*** Opening Provided records ***
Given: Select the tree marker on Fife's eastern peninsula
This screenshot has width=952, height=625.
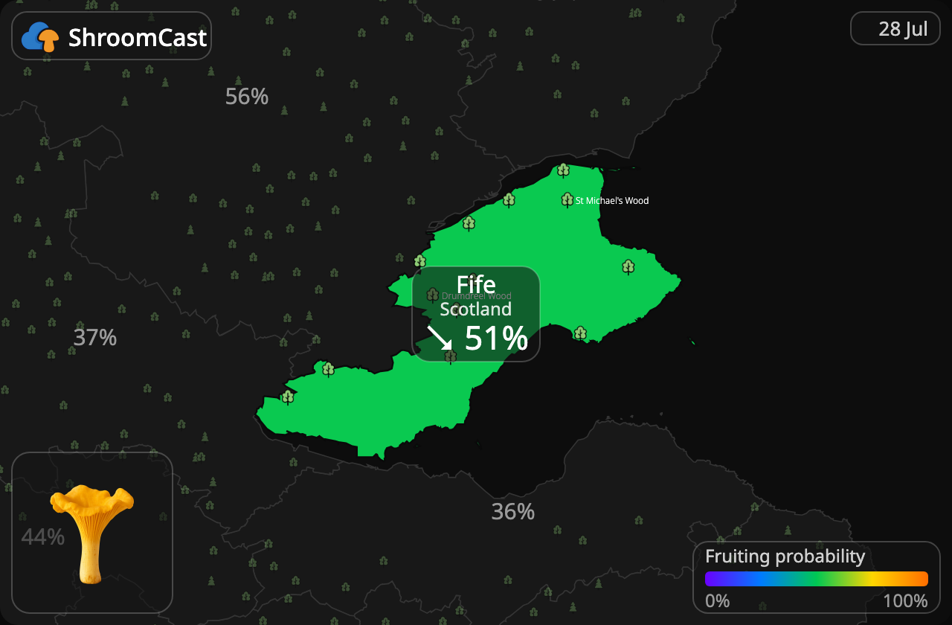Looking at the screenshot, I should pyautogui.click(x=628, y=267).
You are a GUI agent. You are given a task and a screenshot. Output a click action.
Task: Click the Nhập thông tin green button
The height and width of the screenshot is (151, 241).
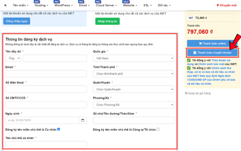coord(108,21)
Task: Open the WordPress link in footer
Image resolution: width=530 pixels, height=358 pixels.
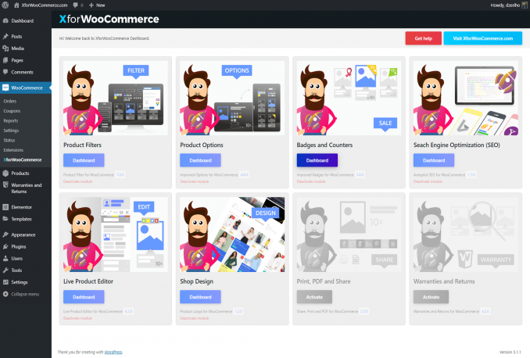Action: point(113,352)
*** Closing Provided records ***
Full transcription without images: please go through the records and repeat them exactly.

Given: Select the tree marker on Fife's eastern peninsula
This screenshot has width=952, height=625.
Looking at the screenshot, I should pyautogui.click(x=628, y=267).
You are a GUI agent. You are given a task and a screenshot. Output a click action.
Task: Click the Nhập thông tin green button
The height and width of the screenshot is (151, 241).
coord(108,21)
Task: Open the WordPress link in footer
Image resolution: width=530 pixels, height=358 pixels.
Action: point(113,352)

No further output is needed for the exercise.